LLaMA Beyond English: An Empirical Study on Language Capability Transfer
- URL: http://arxiv.org/abs/2401.01055v2
- Date: Fri, 12 Jan 2024 08:14:12 GMT
- Title: LLaMA Beyond English: An Empirical Study on Language Capability Transfer
- Authors: Jun Zhao, Zhihao Zhang, Luhui Gao, Qi Zhang, Tao Gui, Xuanjing Huang
- Abstract summary: We focus on how to effectively transfer the capabilities of language generation and following instructions to a non-English language.
We analyze the impact of key factors such as vocabulary extension, further pretraining, and instruction tuning on transfer.
We employ four widely used standardized testing benchmarks: C-Eval, MMLU, AGI-Eval, and GAOKAO-Bench.
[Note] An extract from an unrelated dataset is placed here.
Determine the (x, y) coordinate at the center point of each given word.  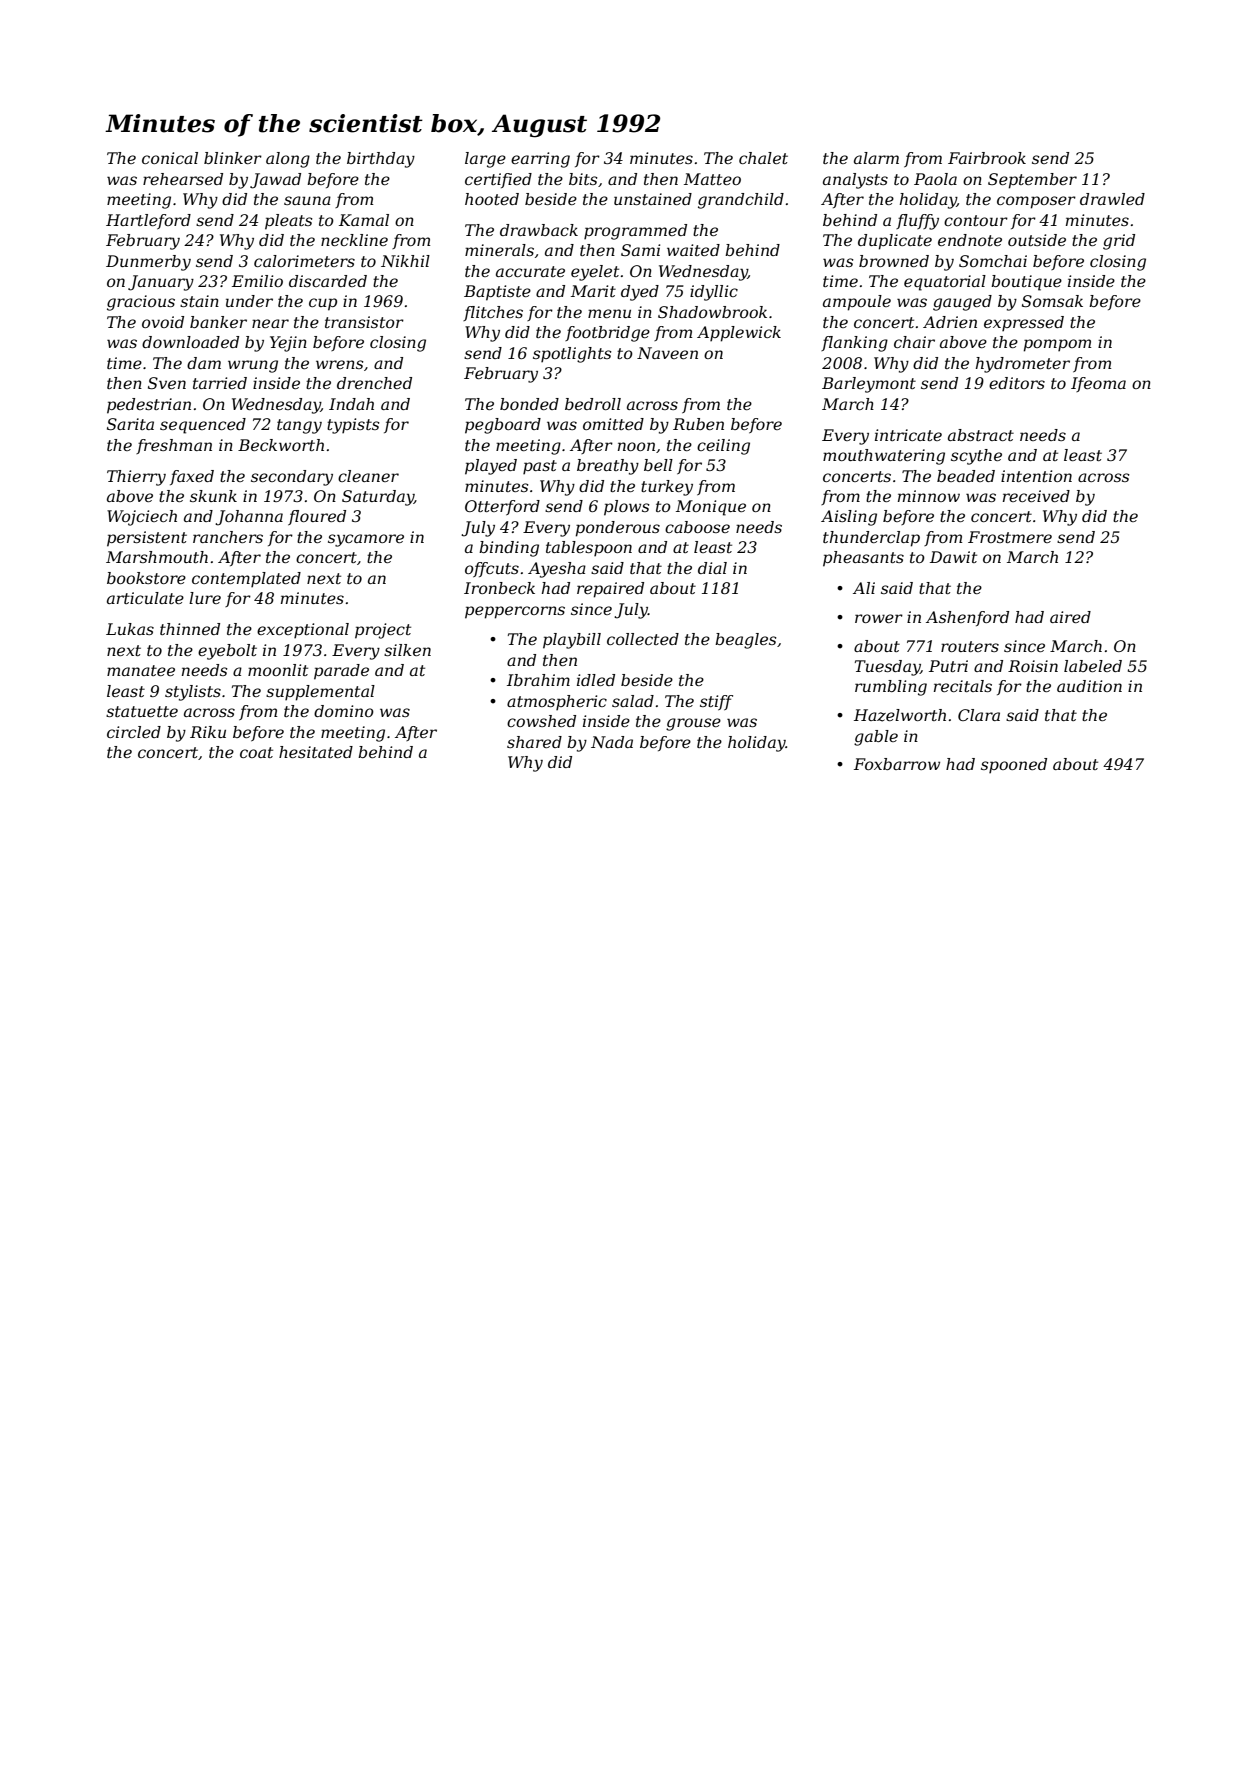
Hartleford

- Score: 49.298360366468934
- License: http://arxiv.org/licenses/nonexclusive-distrib/1.0/
- Abstract: In recent times, substantial advancements have been witnessed in large
language models (LLMs), exemplified by ChatGPT, showcasing remarkable
proficiency across a range of complex tasks. However, many mainstream LLMs
(e.g. LLaMA) are pretrained on English-dominant corpus, which limits their
performance in other non-English languages. In this paper, we focus on how to
effectively transfer the capabilities of language generation and following
instructions to a non-English language. To answer this question, we conduct an
extensive empirical investigation based on LLaMA, accumulating over 1440 GPU
hours. We analyze the impact of key factors such as vocabulary extension,
further pretraining, and instruction tuning on transfer. To accurately assess
the model's level of knowledge, we employ four widely used standardized testing
benchmarks: C-Eval, MMLU, AGI-Eval, and GAOKAO-Bench. Furthermore, a
comprehensive evaluation of the model's response quality is conducted,
considering aspects such as accuracy, fluency, informativeness, logical
coherence, and harmlessness, based on LLM-Eval, a benchmarks consisting
instruction tasks from 17 diverse categories. Our evaluation results
demonstrate that comparable performance to state-of-the-art transfer models can
be achieved with less than 1% of the pretraining data, both in terms of
knowledge alignment and response quality. Furthermore, the experimental
outcomes across the thirteen low-resource languages also exhibit similar
trends. We anticipate that the conclusions revealed by the experiments will aid
the community in developing non-English LLMs.